Police conclude active shooter trainings Wednesday at Greencastle High School
The first such conducted since before COVID-19, law enforcement on Wednesday went through the last of three active shooter trainings held in the past week.
With exercises conducted at North Putnam and South Putnam on March 21 and 23, respectively, several police officers from the Putnam County Sheriff’s Office and other agencies drilled on finding a shooter at Greencastle High School. Much of the point was keeping focused on their task at hand.
From Sheriff Jerrod Baugh’s purview, the officers had two bookends to guide the training. One, to his point, was a failure of tactics and leadership dealing with the active shooter at Robb Elementary School in Uvalde, Texas, in May 2022. Nineteen students and two teachers were killed, while 17 others were injured.
Then there is the shooting last Monday at The Covenant School in Nashville, Tenn., in which three children and three staff members were killed. But while police were forced to wait an hour-and-15 minutes before engaging the shooter at Uvalde, those in Nashville neutralized the shooter about 14 minutes after the incident was reported.
“There is nothing magical in this; there’re no exact answers, there’re only answers,” Baugh said during a briefing before the drills commenced. “Room clearing becomes an art, not a science.”
How to effectively clear areas in an active shooter situation as such, while working through distractions with alarms and the confusion in general, was the impetus for the training. For Baugh, the inspirational template was Nashville.

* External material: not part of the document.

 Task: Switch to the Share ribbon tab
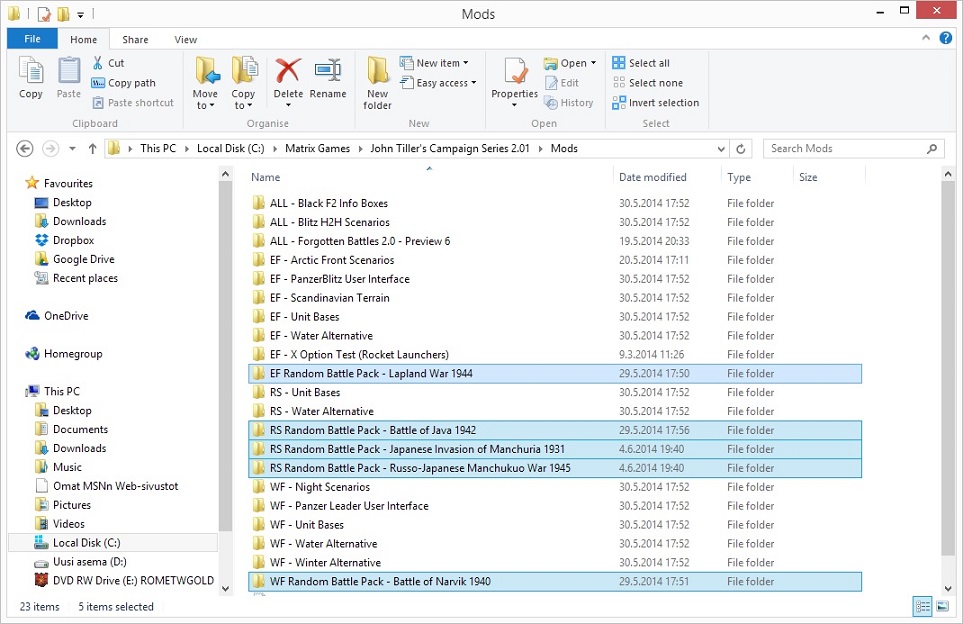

A response to an active shooter was put down to six key points: Arriving at the location, an officer “armoring” their body and mind, connecting with another officer, finding the shooter, eliminating them and saving the wounded.

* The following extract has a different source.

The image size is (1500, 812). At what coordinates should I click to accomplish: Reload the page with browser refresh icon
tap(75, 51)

Baugh was blunt with the first point: Officers will get out of their police vehicle and go to neutralize the threat amid the chaos. Those who will not, he said, just need not go at all.
This transitioned to being prepared both physically and mentally. Apart from donning plate carriers and helmets, officers are, or should, be aware of the threat they will face.
“When I say you armor your mind, when I enter that door and I step out into that hallway, I expect to see a person with a gun pointing at you,” Baugh said. “If you don’t at first do it in your mind, you’ll never do it with your hands.”
The next point was with at least two officers connecting with each other before moving to clear a scene. This is flexible, however, as while officers in Greencastle could respond quickly, a school resource officer might be by themselves for a period of time. Regardless, they have to move in seconds, not minutes.
Then comes finding the shooter, in which Baugh emphasized time being of the essence and on the spot. Officers can split down hallways to maximize vision, or split up between a group of officers to probe a building.
Engaging and eliminating the threat then can become about tactics. Officers should not have to enter a room but can, while a shooter could be taken down in a hallway. It is important to not stand in the “fatal funnel.”
“Given the opportunity to plant your feet and shoot, you will shoot better than you do shooting on the move,” Baugh said, however.
Then finally is tending to the wounded with tourniquets and getting them to medical personnel. Baugh related that while they should be priority when there is no engagement, that task at hand is still why they are there.
“I’m not asking you to do something that isn’t expected of you, I’m asking you to do what we now have as an example,” Baugh concluded referring to the officers’ response in Nashville.